> [Your objective]: Rewrite the comment letter passage starting with "Report of Independent" and going on through "as practically possible.", substituting "annual report" for "filing".

> [Excerpted passage]:
Report of Independent Registered Public Accounting Firm, page F-2

 

2. Please refer to prior comment 7 and amend your filing to include the audited December 31, 2019 period as soon as practically possible.
   
  Response: The Company respectfully acknowledges the Staff’s comment and is providing an update on the status of the audits of the Company’s financial statements for the fiscal year ended December 31, 2019 (the “Financial Statements”) on which it is currently working with its auditor, YCM CPA. Based on the progresses made thus far, the Company anticipates the audits will be completed by December 20, 2022. Upon completion of the audit, an audit report opining on the Financial Statements will be included in the Form 20-F/A.

> [Dataset excerpt]:
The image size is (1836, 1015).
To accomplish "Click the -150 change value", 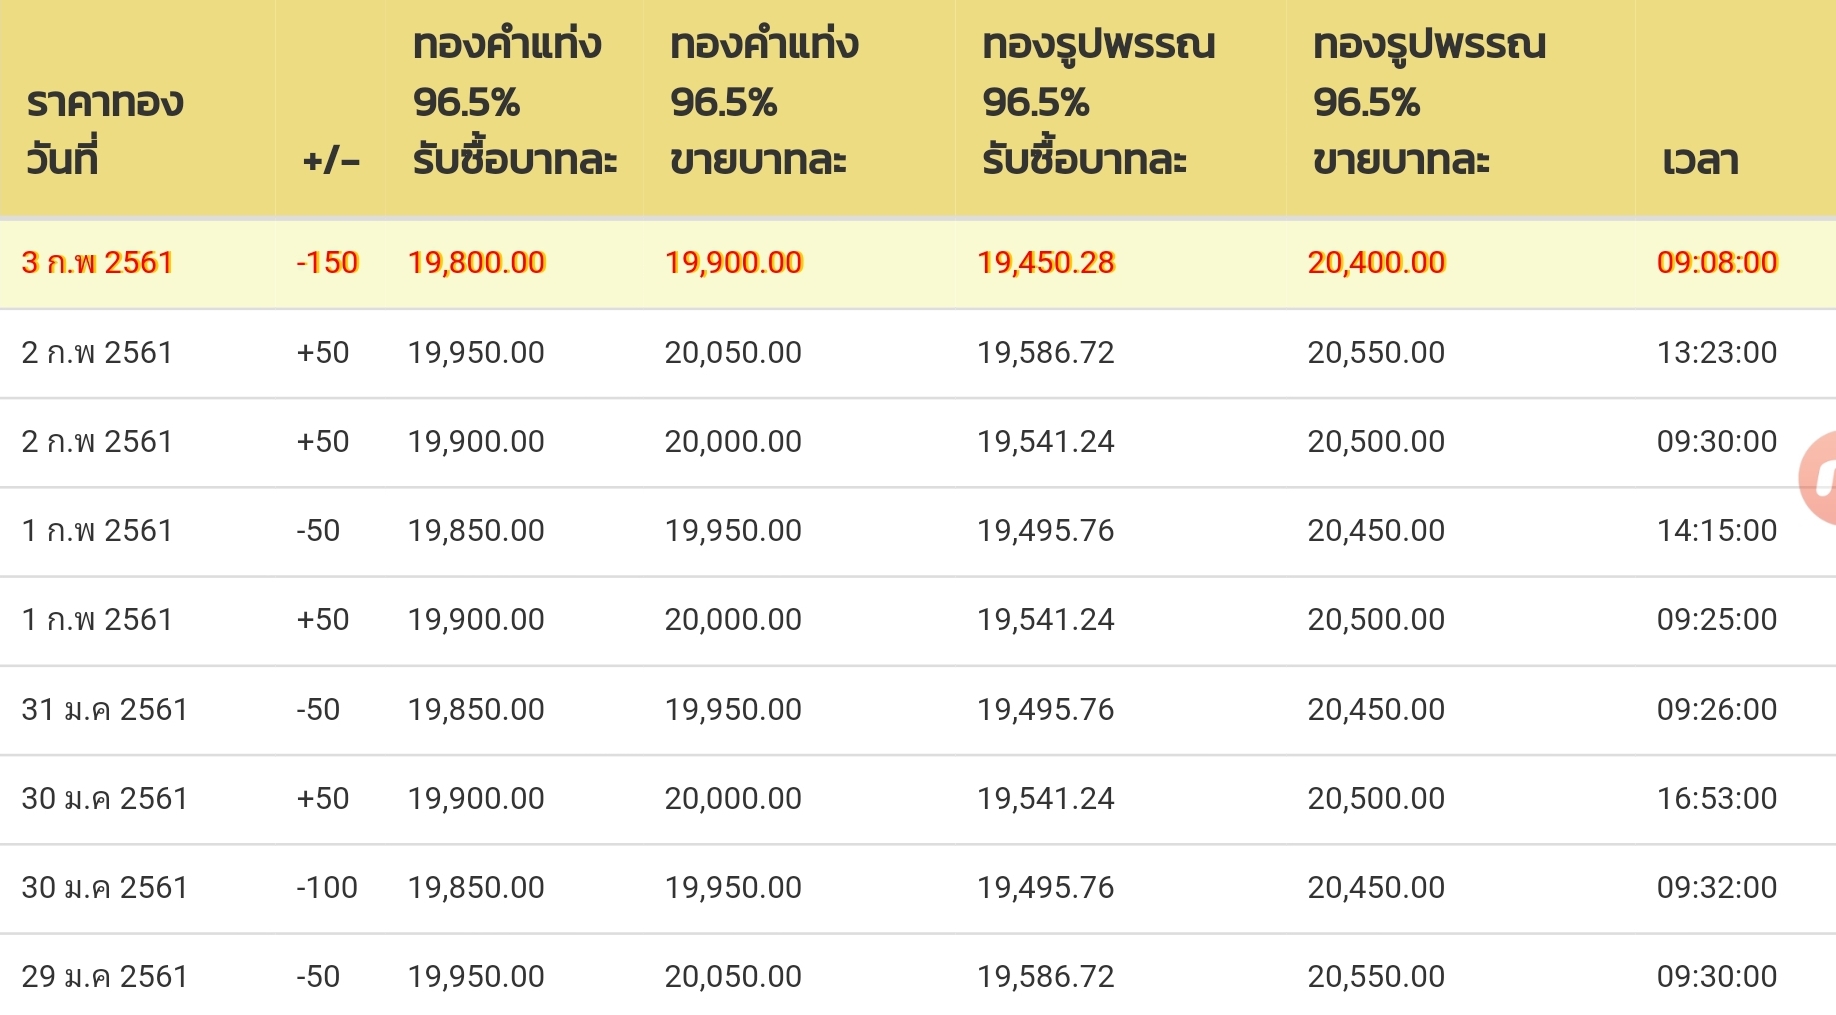I will click(x=327, y=262).
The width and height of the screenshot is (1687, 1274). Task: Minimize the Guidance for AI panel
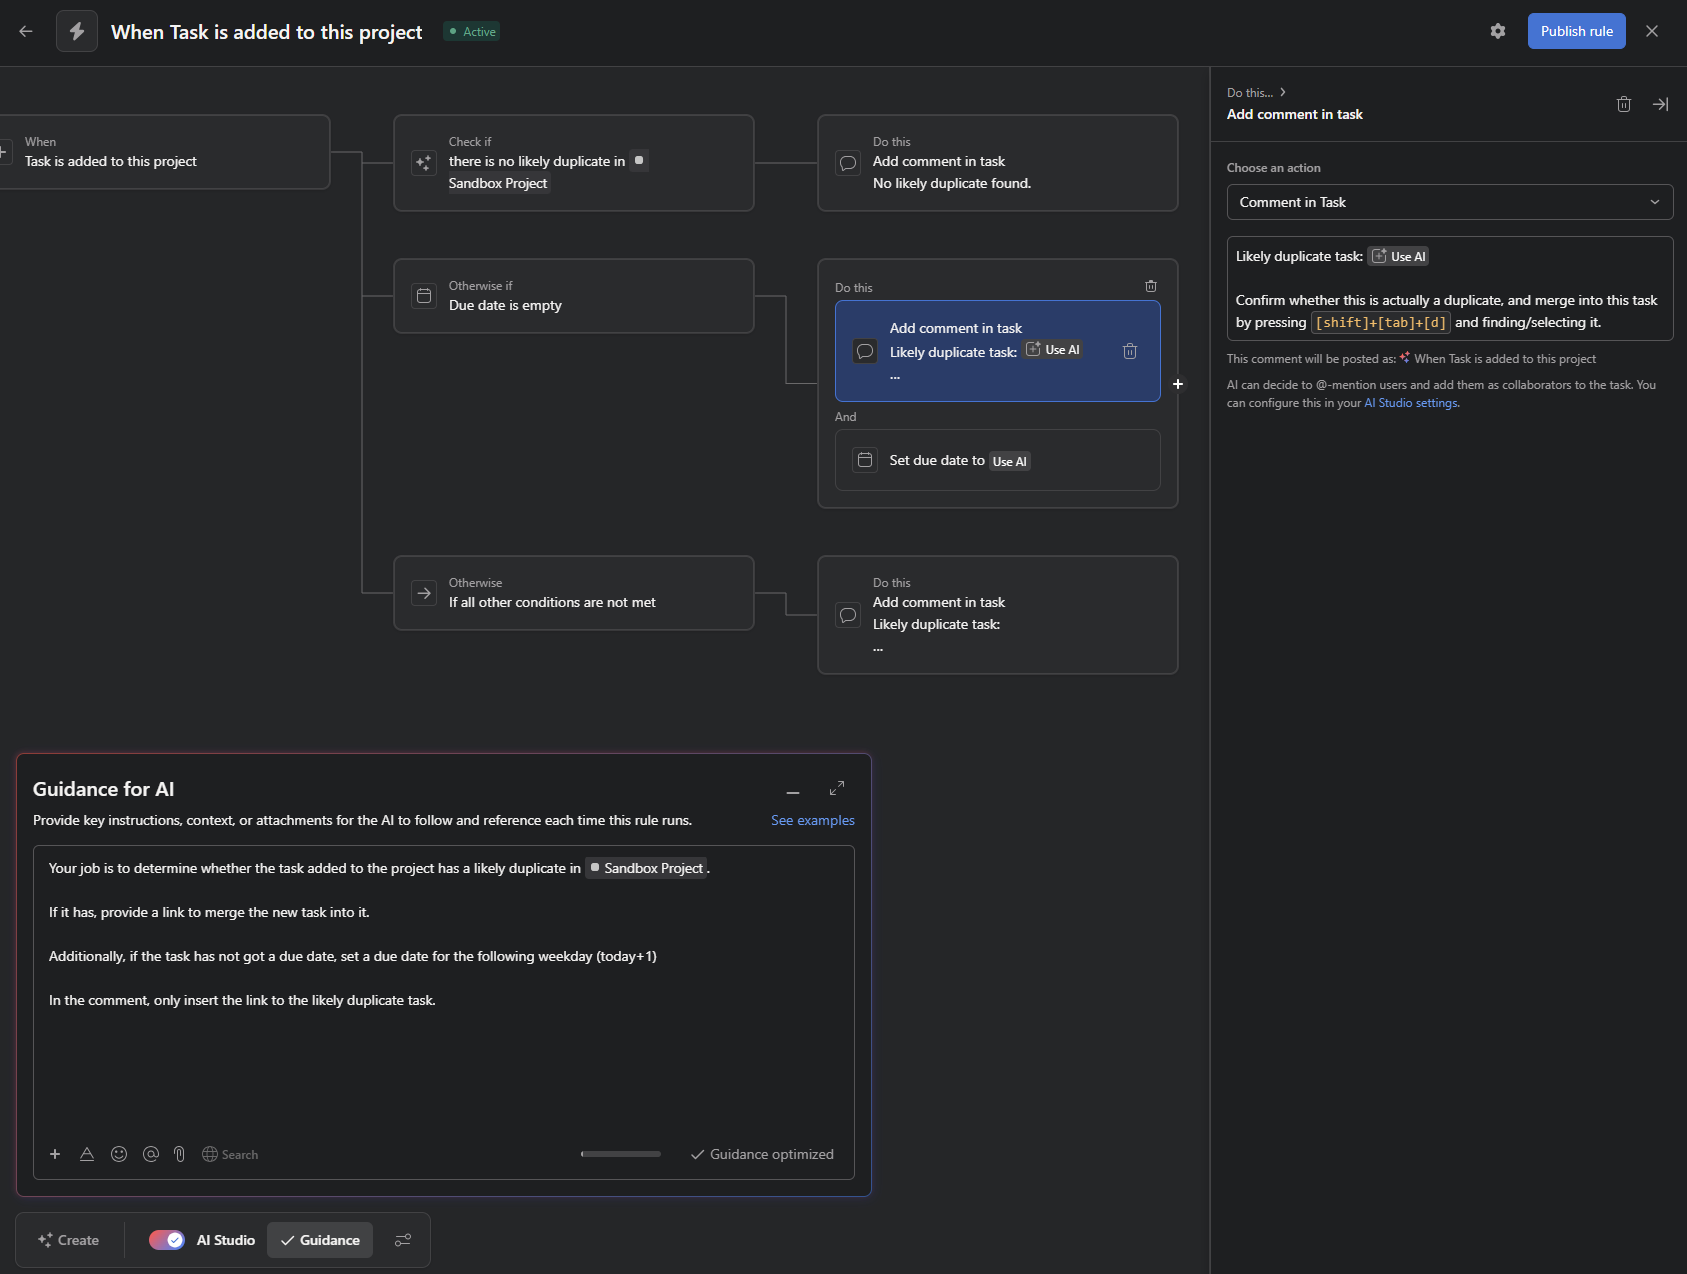[793, 792]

> [Exercise output]:
Report of Independent Registered Public Accounting Firm, page F-2

 

2. Please refer to prior comment 7 and amend your annual report to include the audited December 31, 2019 period as soon as practically possible.